The 13 issues are: adverse selection, numbers of participants, market coverage and structure, choice without complexity, transparency and disclosure, competition, administrative costs, the role of health plan certification requirements, the administration of subsidies and mandates, the potential role of regional or national exchanges, governance, relationships with employers, and cost control.
Of those issues, "the single most important reason why some exchanges have not succeeded in the past is that they became the victims of adverse selection--they were unable to capture a large enough share of the healthy participants in the insurance market," said Stoltzfus Jost. "In effect, these exchanges attempted to offer better coverage, or more affordable coverage, to too many individuals or groups with unfavorable risk profiles and were unable to attract enough healthy enrollees."
The PPACA includes some provisions that weaken incentives for adverse selection. However, adverse selection is still a possibility because the PPACA allows "both an individual and group health insurance market to continue to exist outside the exchange," said Stoltzfus Jost. Those outside coverage options mean that healthy people potentially will be able to find cheaper insurance outside vs. inside the exchange. "A particular concern is the possibility that employer-sponsored groups can 'self-insure' (thus escaping state regulation) as long as their employees are healthy, only to turn to the exchange once group members' health deteriorates," he explained. "In this way, an exchange can essentially turn into a high-risk pool, with its coverage becoming unaffordable and its enrollees becoming very unattractive to insurers."
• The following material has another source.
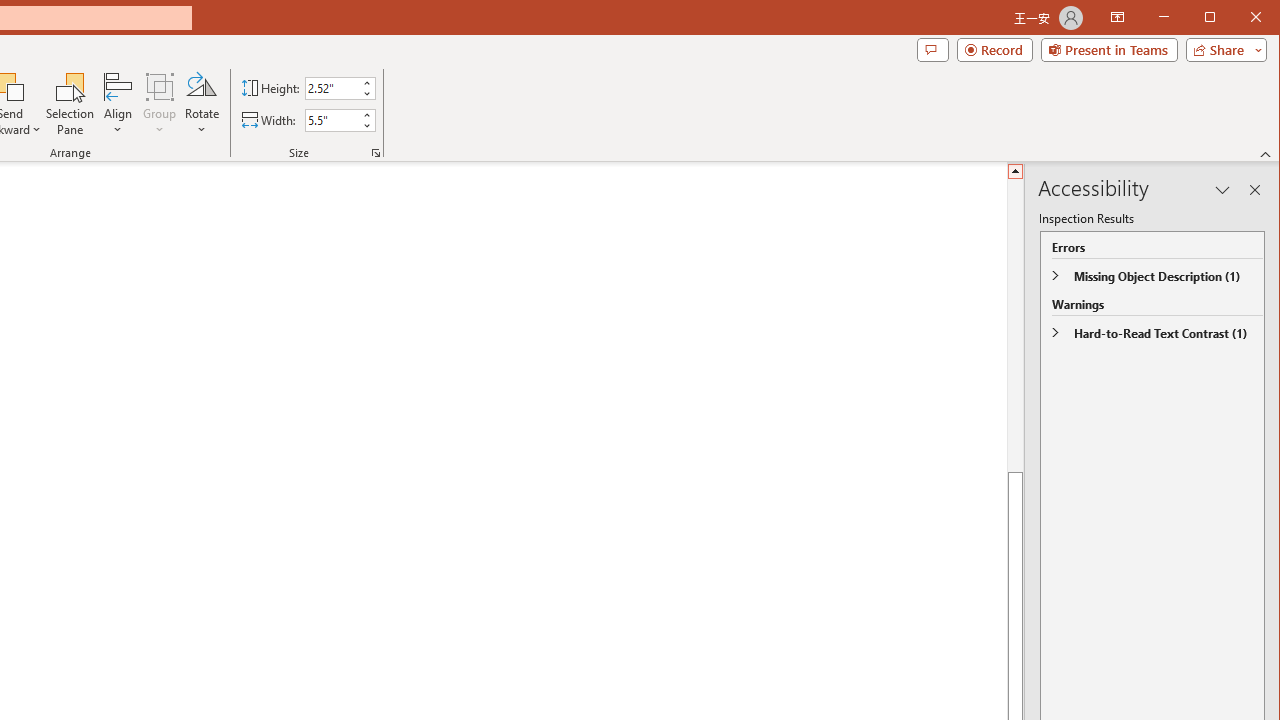 The image size is (1280, 720). Describe the element at coordinates (332, 120) in the screenshot. I see `'Shape Width'` at that location. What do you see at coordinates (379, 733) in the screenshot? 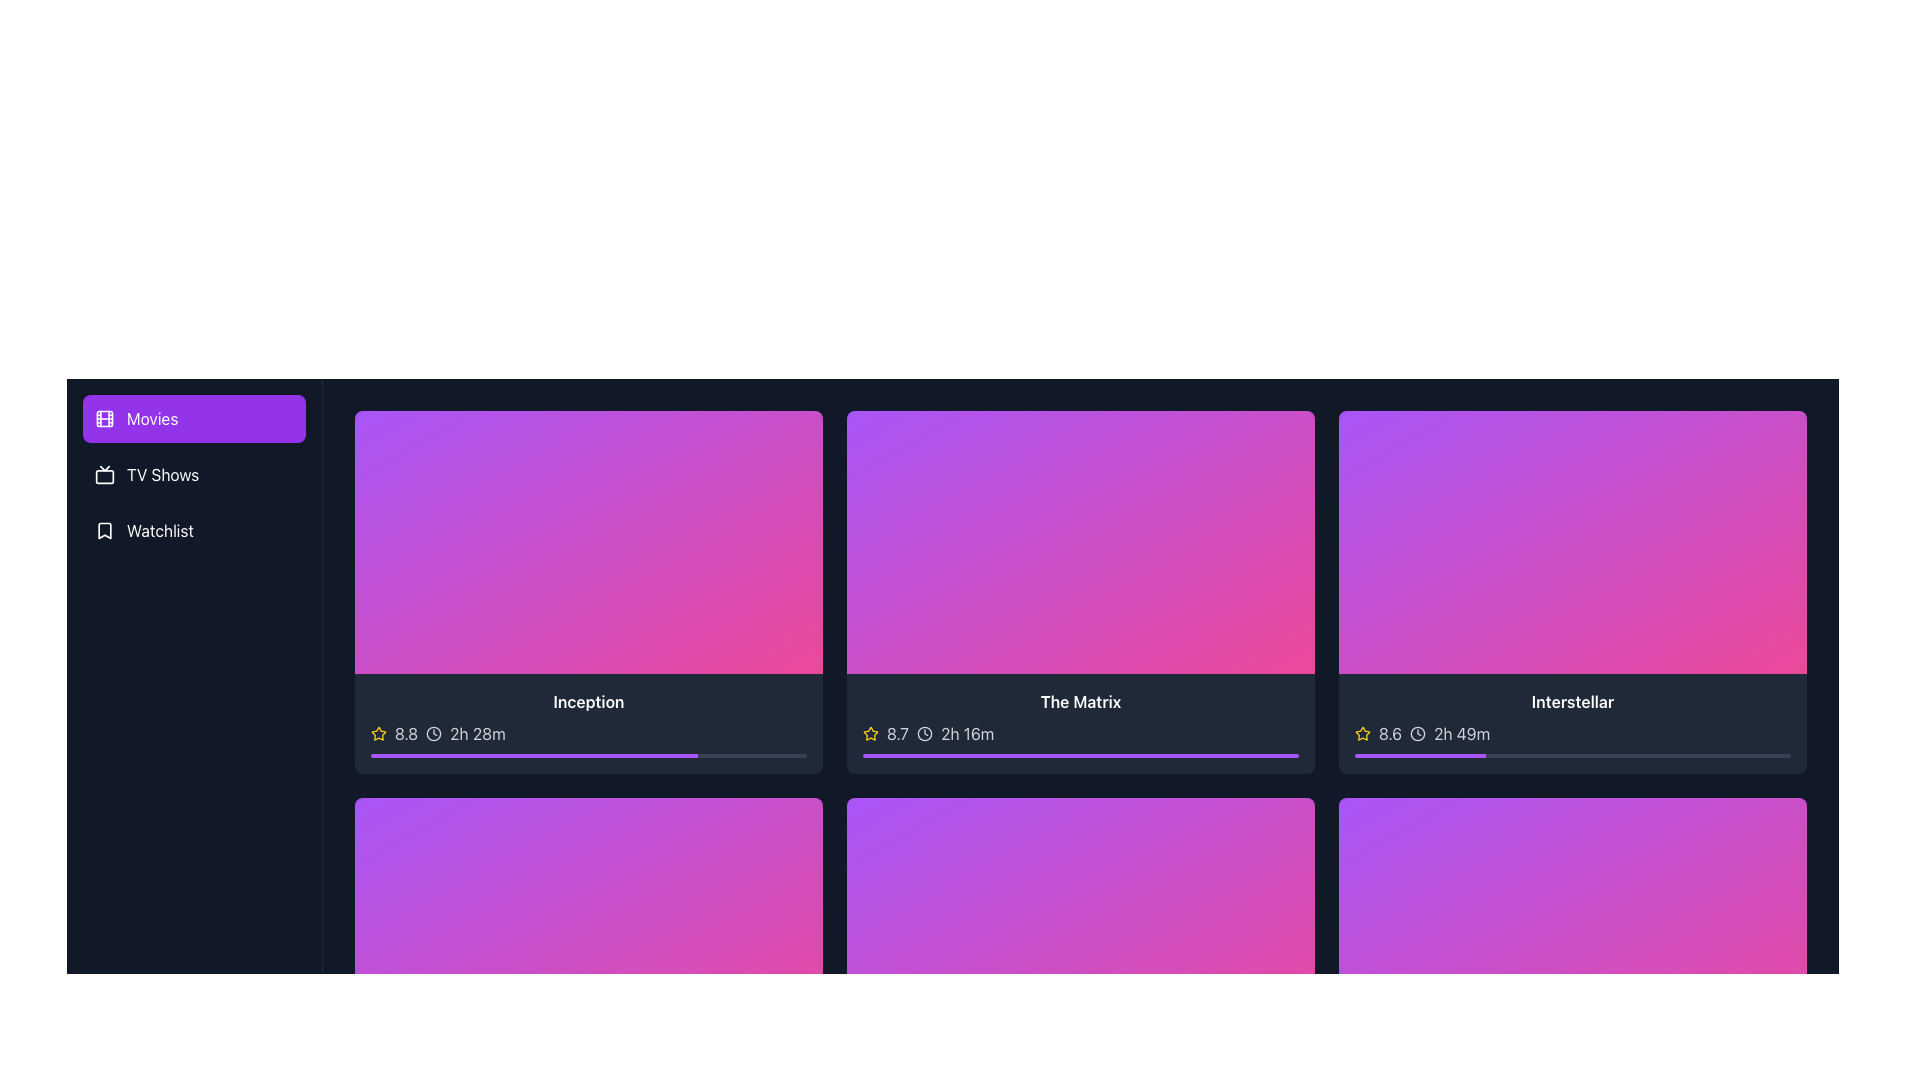
I see `the Icon element indicating the movie's rating score, located to the left of the text '8.8' in the top row of the grid layout for the 'Inception' item` at bounding box center [379, 733].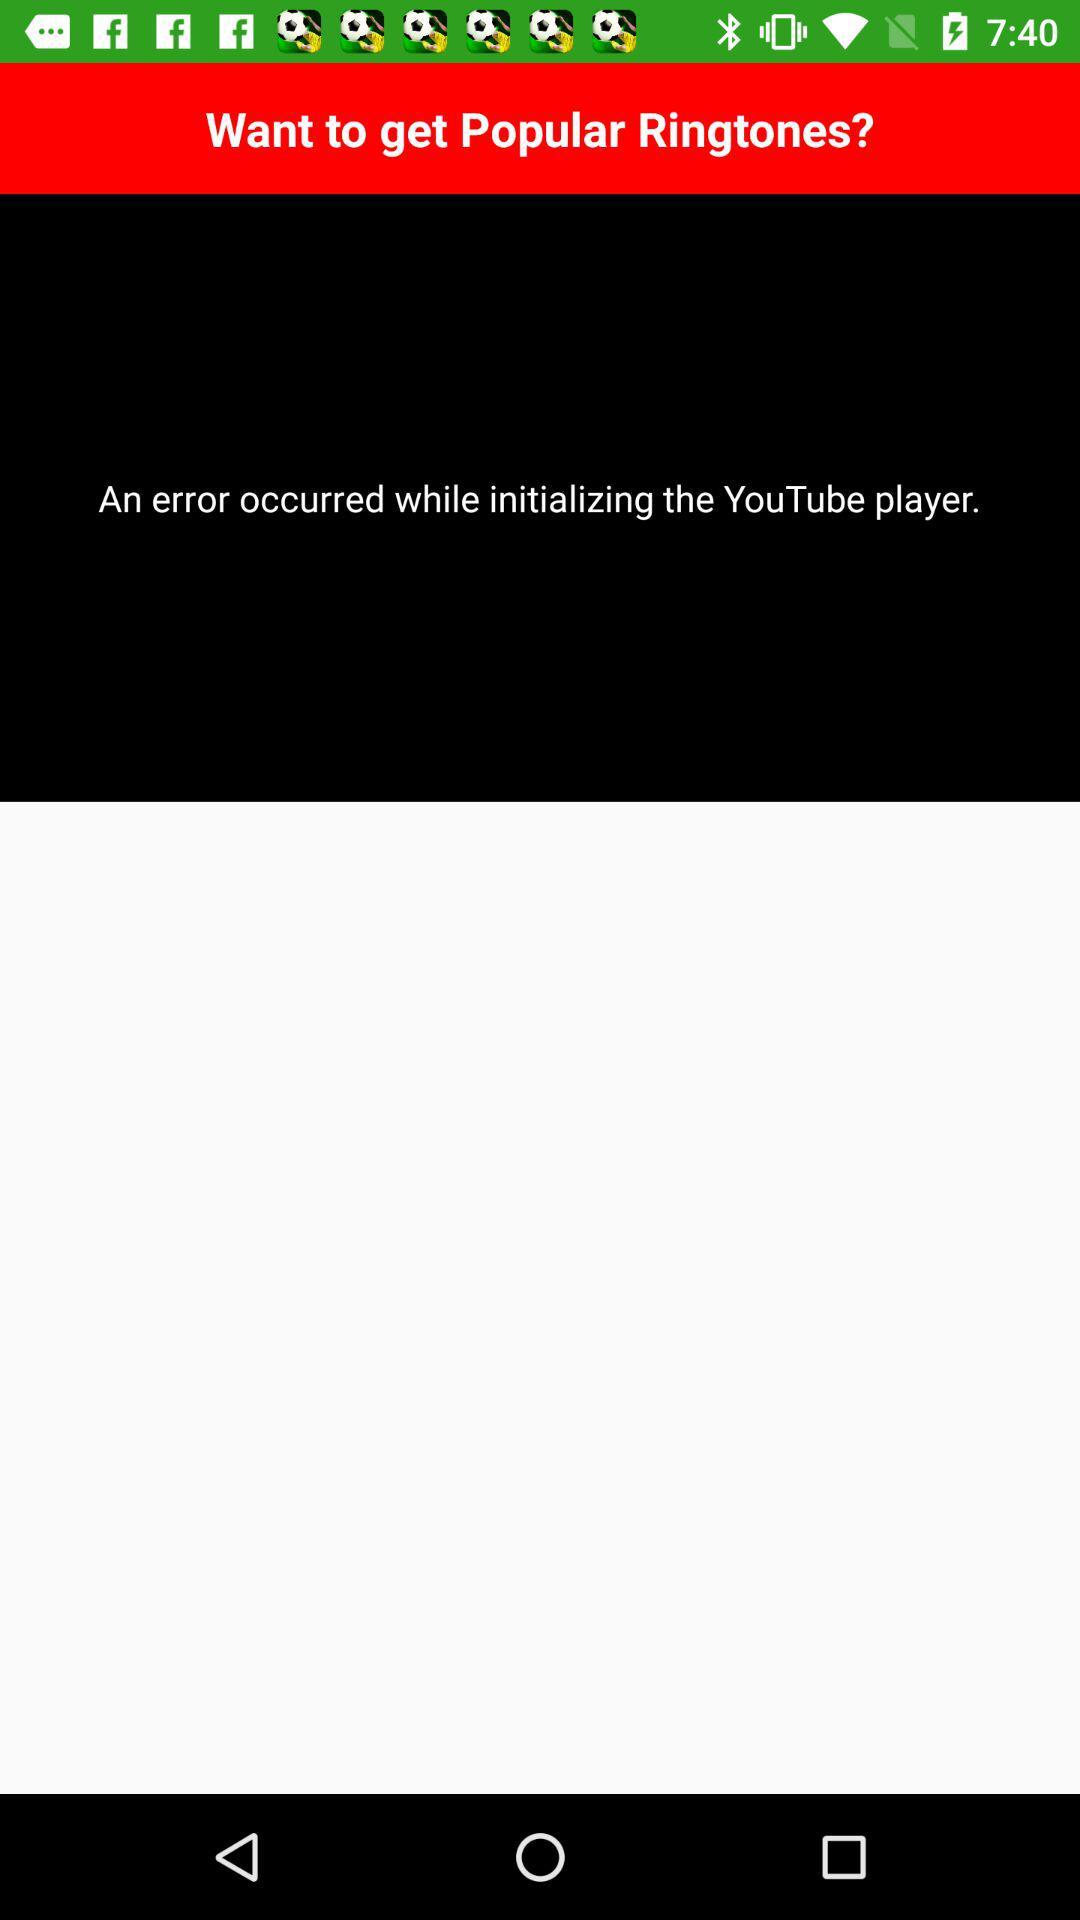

Steps that states may need to take to further reduce adverse selection include the following: "prohibit insurers that participate in the exchange from establishing separate affiliates to sell only outside the exchange; prohibit insurers from selling only bronze or catastrophic coverage outside the exchange; or prohibit insurers from using marketing practices or benefit structures intended to attract healthy applicants to plans outside the exchange while discouraging unhealthy applicants," he recommended. In addition, "insurance regulators can monitor grandfathered plans carefully to make sure that they are not 'lemon dropping'--that is, encouraging high-cost enrollees to move to the exchange."
Furthermore, states that have an interstate compact could require plans to sell interstate policies only through the exchange, said Stoltzfus Jost. "States also could prohibit brokers from collecting higher commissions for plans sold outside the exchange, thereby discouraging them from steering business elsewhere."